───── Dataset ─────

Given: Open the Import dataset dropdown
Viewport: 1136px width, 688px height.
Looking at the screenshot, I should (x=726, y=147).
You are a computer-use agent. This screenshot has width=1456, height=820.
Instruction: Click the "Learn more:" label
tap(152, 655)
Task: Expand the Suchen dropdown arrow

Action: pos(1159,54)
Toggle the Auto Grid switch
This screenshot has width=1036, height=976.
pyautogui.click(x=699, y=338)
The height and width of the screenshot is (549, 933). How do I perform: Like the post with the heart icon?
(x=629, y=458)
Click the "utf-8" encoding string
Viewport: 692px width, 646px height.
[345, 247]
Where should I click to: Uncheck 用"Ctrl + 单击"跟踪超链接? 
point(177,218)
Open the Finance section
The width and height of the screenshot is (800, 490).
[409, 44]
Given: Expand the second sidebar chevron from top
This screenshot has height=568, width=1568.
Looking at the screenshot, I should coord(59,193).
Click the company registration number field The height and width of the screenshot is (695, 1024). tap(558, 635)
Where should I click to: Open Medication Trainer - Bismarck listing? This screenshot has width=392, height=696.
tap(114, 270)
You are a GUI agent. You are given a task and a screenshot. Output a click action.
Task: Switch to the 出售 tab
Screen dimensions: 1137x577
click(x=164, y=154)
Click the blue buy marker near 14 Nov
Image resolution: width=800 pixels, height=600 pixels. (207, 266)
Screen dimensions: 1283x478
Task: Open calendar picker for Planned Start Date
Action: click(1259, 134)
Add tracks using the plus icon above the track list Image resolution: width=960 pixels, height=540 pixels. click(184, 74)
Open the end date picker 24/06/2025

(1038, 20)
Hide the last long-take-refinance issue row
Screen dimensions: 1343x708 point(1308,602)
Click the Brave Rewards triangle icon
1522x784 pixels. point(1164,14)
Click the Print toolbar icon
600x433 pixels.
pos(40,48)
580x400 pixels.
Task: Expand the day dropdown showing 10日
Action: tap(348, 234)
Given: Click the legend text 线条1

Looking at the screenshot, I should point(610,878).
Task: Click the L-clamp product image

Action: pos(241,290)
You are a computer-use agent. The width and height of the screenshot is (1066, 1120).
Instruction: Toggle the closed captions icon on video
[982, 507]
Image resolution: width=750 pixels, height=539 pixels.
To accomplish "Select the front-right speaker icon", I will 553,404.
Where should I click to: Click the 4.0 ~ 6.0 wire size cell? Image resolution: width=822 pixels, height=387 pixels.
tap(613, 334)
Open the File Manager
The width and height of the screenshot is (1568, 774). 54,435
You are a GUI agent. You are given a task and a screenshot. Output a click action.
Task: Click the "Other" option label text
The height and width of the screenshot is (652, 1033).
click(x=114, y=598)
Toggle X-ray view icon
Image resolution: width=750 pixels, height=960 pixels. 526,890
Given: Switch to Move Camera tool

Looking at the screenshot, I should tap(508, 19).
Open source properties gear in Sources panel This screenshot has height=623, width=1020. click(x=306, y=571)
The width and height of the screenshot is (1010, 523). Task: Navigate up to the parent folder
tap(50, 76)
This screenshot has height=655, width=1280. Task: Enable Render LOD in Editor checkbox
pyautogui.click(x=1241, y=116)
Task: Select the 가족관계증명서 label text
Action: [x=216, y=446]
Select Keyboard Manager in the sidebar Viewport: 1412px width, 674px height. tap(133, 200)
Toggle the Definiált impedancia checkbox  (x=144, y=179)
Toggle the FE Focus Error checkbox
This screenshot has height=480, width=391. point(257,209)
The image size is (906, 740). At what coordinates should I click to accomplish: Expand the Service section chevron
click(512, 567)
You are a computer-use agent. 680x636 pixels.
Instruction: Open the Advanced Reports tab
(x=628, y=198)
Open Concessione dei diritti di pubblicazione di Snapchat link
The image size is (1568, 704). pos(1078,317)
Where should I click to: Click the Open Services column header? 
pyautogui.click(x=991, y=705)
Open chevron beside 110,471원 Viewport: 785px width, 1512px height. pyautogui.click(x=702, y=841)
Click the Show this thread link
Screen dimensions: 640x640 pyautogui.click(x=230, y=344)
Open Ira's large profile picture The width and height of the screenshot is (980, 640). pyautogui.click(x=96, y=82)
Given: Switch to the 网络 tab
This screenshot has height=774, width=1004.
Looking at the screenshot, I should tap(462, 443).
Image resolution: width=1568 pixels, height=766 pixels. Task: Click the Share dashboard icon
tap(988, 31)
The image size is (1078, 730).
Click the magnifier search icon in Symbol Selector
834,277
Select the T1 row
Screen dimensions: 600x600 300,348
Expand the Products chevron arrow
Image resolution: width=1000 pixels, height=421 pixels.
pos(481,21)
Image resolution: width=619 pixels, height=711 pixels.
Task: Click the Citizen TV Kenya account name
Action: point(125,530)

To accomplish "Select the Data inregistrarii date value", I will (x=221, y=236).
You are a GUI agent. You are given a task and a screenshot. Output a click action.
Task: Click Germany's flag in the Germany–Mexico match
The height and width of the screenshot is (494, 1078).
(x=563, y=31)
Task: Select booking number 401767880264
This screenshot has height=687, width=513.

─────

Send back every record, precisely as written.

Task solution:
Given: Open the Import dataset dropdown
Viewport: 1136px width, 688px height.
Looking at the screenshot, I should (x=726, y=147).
You are a computer-use agent. This screenshot has width=1456, height=820.
Instruction: Click the "Learn more:" label
tap(152, 655)
Task: Expand the Suchen dropdown arrow

Action: pos(1159,54)
Toggle the Auto Grid switch
This screenshot has width=1036, height=976.
pyautogui.click(x=699, y=338)
The height and width of the screenshot is (549, 933). How do I perform: Like the post with the heart icon?
(x=629, y=458)
Click the "utf-8" encoding string
Viewport: 692px width, 646px height.
[345, 247]
Where should I click to: Uncheck 用"Ctrl + 单击"跟踪超链接? 
point(177,218)
Open the Finance section
The width and height of the screenshot is (800, 490).
[409, 44]
Given: Expand the second sidebar chevron from top
This screenshot has height=568, width=1568.
Looking at the screenshot, I should coord(59,193).
Click the company registration number field The height and width of the screenshot is (695, 1024). tap(558, 635)
Where should I click to: Open Medication Trainer - Bismarck listing? This screenshot has width=392, height=696.
tap(114, 270)
You are a GUI agent. You are given a task and a screenshot. Output a click action.
Task: Switch to the 出售 tab
Screen dimensions: 1137x577
click(x=164, y=154)
Click the blue buy marker near 14 Nov
Image resolution: width=800 pixels, height=600 pixels. (207, 266)
Screen dimensions: 1283x478
Task: Open calendar picker for Planned Start Date
Action: click(1259, 134)
Add tracks using the plus icon above the track list Image resolution: width=960 pixels, height=540 pixels. click(184, 74)
Open the end date picker 24/06/2025

(1038, 20)
Hide the last long-take-refinance issue row
Screen dimensions: 1343x708 point(1308,602)
Click the Brave Rewards triangle icon
1522x784 pixels. point(1164,14)
Click the Print toolbar icon
600x433 pixels.
pos(40,48)
580x400 pixels.
Task: Expand the day dropdown showing 10日
Action: tap(348, 234)
Given: Click the legend text 线条1

Looking at the screenshot, I should point(610,878).
Task: Click the L-clamp product image

Action: pos(241,290)
You are a computer-use agent. The width and height of the screenshot is (1066, 1120).
Instruction: Toggle the closed captions icon on video
[982, 507]
Image resolution: width=750 pixels, height=539 pixels.
To accomplish "Select the front-right speaker icon", I will 553,404.
Where should I click to: Click the 4.0 ~ 6.0 wire size cell? Image resolution: width=822 pixels, height=387 pixels.
tap(613, 334)
Open the File Manager
The width and height of the screenshot is (1568, 774). 54,435
You are a GUI agent. You are given a task and a screenshot. Output a click action.
Task: Click the "Other" option label text
The height and width of the screenshot is (652, 1033).
click(x=114, y=598)
Toggle X-ray view icon
Image resolution: width=750 pixels, height=960 pixels. 526,890
Given: Switch to Move Camera tool

Looking at the screenshot, I should tap(508, 19).
Open source properties gear in Sources panel This screenshot has height=623, width=1020. click(x=306, y=571)
The width and height of the screenshot is (1010, 523). Task: Navigate up to the parent folder
tap(50, 76)
This screenshot has height=655, width=1280. Task: Enable Render LOD in Editor checkbox
pyautogui.click(x=1241, y=116)
Task: Select the 가족관계증명서 label text
Action: [x=216, y=446]
Select Keyboard Manager in the sidebar Viewport: 1412px width, 674px height. tap(133, 200)
Toggle the Definiált impedancia checkbox  (x=144, y=179)
Toggle the FE Focus Error checkbox
This screenshot has height=480, width=391. point(257,209)
The image size is (906, 740). At what coordinates should I click to accomplish: Expand the Service section chevron
click(512, 567)
You are a computer-use agent. 680x636 pixels.
Instruction: Open the Advanced Reports tab
(x=628, y=198)
Open Concessione dei diritti di pubblicazione di Snapchat link
The image size is (1568, 704). pos(1078,317)
Where should I click to: Click the Open Services column header? 
pyautogui.click(x=991, y=705)
Open chevron beside 110,471원 Viewport: 785px width, 1512px height. pyautogui.click(x=702, y=841)
Click the Show this thread link
Screen dimensions: 640x640 pyautogui.click(x=230, y=344)
Open Ira's large profile picture The width and height of the screenshot is (980, 640). pyautogui.click(x=96, y=82)
Given: Switch to the 网络 tab
This screenshot has height=774, width=1004.
Looking at the screenshot, I should tap(462, 443).
Image resolution: width=1568 pixels, height=766 pixels. Task: Click the Share dashboard icon
tap(988, 31)
The image size is (1078, 730).
Click the magnifier search icon in Symbol Selector
834,277
Select the T1 row
Screen dimensions: 600x600 300,348
Expand the Products chevron arrow
Image resolution: width=1000 pixels, height=421 pixels.
pos(481,21)
Image resolution: width=619 pixels, height=711 pixels.
Task: Click the Citizen TV Kenya account name
Action: point(125,530)

To accomplish "Select the Data inregistrarii date value", I will (x=221, y=236).
You are a GUI agent. You are given a task and a screenshot. Output a click action.
Task: Click Germany's flag in the Germany–Mexico match
The height and width of the screenshot is (494, 1078).
(x=563, y=31)
Task: Select booking number 401767880264
This screenshot has height=687, width=513.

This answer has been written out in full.